— start of Extracted data —
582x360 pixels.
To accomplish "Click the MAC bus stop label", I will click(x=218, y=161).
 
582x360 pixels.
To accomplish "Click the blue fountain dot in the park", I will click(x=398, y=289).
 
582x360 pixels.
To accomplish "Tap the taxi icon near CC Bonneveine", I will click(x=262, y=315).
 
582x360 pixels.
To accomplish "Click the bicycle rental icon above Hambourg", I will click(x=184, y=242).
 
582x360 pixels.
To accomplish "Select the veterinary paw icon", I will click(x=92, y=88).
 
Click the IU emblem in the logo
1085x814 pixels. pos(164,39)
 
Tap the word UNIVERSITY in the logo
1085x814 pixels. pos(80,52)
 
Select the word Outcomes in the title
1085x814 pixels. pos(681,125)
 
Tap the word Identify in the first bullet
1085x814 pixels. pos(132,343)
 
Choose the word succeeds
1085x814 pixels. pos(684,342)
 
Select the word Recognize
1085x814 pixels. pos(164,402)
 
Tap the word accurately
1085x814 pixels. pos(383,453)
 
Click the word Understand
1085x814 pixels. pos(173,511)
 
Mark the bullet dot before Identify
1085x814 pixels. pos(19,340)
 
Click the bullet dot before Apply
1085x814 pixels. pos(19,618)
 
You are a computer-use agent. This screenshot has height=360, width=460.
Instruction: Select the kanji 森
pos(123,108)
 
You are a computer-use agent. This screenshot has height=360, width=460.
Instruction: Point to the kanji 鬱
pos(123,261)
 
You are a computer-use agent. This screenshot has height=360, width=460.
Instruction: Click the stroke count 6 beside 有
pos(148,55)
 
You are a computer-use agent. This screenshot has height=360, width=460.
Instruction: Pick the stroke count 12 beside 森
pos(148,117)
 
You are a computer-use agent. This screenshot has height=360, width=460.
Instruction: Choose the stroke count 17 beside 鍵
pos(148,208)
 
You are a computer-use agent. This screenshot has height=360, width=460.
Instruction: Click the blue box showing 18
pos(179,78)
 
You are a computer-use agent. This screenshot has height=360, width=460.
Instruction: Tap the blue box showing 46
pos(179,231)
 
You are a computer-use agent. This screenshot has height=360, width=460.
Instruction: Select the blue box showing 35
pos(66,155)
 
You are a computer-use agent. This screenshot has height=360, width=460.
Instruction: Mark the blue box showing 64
— end of Extracted data —
Copy out each line of the records above that contains the string "word", keeping the lines in their original order.

Result below =
Tap the word UNIVERSITY in the logo
Select the word Outcomes in the title
Tap the word Identify in the first bullet
Choose the word succeeds
Select the word Recognize
Tap the word accurately
Click the word Understand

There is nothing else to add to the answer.